======== Data for the task
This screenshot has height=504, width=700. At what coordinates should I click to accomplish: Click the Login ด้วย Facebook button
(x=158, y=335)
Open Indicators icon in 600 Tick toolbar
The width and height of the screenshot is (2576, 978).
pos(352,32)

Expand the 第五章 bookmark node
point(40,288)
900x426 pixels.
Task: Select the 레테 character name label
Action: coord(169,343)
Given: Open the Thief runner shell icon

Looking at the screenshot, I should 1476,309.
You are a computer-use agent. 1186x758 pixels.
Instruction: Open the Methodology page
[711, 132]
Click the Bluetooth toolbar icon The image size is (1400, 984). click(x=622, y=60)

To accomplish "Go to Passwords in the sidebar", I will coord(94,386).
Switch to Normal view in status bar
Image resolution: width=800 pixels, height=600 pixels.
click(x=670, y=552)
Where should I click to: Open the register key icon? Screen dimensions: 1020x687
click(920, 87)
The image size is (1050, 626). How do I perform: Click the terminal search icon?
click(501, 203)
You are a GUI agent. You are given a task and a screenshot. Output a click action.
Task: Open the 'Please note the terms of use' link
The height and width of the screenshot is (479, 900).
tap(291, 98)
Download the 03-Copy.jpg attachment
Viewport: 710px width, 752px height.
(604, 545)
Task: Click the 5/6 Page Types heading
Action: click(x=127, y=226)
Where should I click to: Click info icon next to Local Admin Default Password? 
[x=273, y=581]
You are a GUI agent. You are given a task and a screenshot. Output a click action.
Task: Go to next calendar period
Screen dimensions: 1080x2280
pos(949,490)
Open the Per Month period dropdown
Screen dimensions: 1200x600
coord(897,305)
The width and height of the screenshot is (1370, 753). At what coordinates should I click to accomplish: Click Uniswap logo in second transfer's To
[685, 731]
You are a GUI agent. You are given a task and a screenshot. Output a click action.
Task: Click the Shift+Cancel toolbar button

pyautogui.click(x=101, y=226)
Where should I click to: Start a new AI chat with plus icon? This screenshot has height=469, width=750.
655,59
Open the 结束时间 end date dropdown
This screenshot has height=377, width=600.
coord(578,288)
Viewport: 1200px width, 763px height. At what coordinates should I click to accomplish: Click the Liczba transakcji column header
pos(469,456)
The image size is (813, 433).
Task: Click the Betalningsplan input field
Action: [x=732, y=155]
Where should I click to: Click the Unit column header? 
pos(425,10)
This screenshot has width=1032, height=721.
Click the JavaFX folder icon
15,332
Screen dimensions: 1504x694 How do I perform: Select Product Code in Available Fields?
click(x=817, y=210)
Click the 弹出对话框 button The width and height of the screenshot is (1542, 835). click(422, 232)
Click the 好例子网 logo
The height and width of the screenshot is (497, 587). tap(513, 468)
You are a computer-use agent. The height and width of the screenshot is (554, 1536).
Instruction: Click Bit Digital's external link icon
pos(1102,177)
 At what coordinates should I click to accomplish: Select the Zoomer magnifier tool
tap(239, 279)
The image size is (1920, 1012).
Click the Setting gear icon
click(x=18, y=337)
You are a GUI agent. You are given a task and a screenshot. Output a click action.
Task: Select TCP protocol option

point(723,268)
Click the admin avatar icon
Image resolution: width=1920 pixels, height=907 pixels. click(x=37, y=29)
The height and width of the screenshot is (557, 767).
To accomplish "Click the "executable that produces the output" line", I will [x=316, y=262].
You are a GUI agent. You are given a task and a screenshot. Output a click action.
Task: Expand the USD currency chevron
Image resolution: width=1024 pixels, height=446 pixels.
================
*About this exercise*: Provide only the number of lines in the material above that contain the word "computer".

*Output of the exercise*: 2